Le nombre de communes compte évidemment et s’il n’y a que 261 communes en Morbihan pour des raisons historiques ( et notamment le fait que la région n’a été que tardivement rattachée à la France ), il y a aussi une part importante de l’électorat sénatorial qui y est aisément repérable.
Dans l’Aisne ( qui fut renouvelé en 2008 ) qui compte 13 communes de plus de 3 500 habitants et 803 de moins de 3 500 habitants, vous imaginez que l’estimation est plus « délicate « à produire.
Après, comme je l’ai déjà fait, l’avantage, si l’on peut dire, de connaître la situation des grandes villes et de comparer avec les résultats atteints permet de produire une estimation sur le vote des plus petites communes.
Prenons la Seine et Marne.
Dans un message daté du 28 juillet dernier, j’avais donné une estimation du rapport des forces dans les communes de plus de 3 500 habitants.
Elle donnait 682 voix à la droite, 220 au centre et 854 à la gauche.
Cette totalisation, soulignons le, ne comportait aucun suffrage FN affiché.
Et les grands élus comportaient 39 voix à gauche ( ce qui porte le tout à 893 ), 36 à droite ( total 718 ) et 1 au centre ( total 221 ).

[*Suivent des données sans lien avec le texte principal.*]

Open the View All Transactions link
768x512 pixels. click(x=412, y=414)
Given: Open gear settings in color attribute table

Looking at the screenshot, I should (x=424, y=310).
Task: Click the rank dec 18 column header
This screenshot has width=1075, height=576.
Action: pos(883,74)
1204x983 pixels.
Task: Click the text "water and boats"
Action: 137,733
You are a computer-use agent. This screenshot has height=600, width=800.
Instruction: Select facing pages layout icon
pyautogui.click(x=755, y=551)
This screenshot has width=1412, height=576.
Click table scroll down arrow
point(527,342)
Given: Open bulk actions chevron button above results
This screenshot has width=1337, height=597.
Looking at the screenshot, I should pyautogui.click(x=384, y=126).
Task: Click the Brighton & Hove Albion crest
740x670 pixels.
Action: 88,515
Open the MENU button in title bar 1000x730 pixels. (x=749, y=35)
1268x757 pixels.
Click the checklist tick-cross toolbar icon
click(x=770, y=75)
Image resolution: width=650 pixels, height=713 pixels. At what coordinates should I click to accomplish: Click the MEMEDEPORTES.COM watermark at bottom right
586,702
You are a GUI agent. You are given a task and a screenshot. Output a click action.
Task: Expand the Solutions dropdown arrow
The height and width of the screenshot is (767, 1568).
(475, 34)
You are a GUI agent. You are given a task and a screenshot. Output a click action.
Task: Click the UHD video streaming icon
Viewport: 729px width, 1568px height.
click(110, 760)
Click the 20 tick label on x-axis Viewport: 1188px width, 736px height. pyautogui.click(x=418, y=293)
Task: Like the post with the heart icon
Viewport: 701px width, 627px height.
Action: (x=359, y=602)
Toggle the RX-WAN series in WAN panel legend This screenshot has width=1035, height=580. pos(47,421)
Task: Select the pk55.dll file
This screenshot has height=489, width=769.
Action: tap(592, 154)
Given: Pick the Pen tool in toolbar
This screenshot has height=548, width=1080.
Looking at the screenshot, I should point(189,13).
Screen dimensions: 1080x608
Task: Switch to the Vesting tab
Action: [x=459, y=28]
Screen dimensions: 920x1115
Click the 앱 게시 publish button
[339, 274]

Et, ce dimanche, nous avons eu, dans l’hypothèse où aucune voix n’aurait manqué dans les villes, les résultats suivants
Gauche : 1284 + 4, soit 1 288 voix.
Ce qui veut dire que 395 électeurs venus de petites communes ont voté à gauche, au moins.
Centre : 330 + 122 + 28 ( liste CAP 21 ), soit au total 480 voix, ce qui semble vouloir dire que 259 voix sont allées au centre dans les petites communes, même s’il est probable que des voix que nous avions classées à droite ont voté Jego, Ruffin ou Cap 21.
Droite et extrême droite : 1 146 + 64, soit au total 1 210 voix.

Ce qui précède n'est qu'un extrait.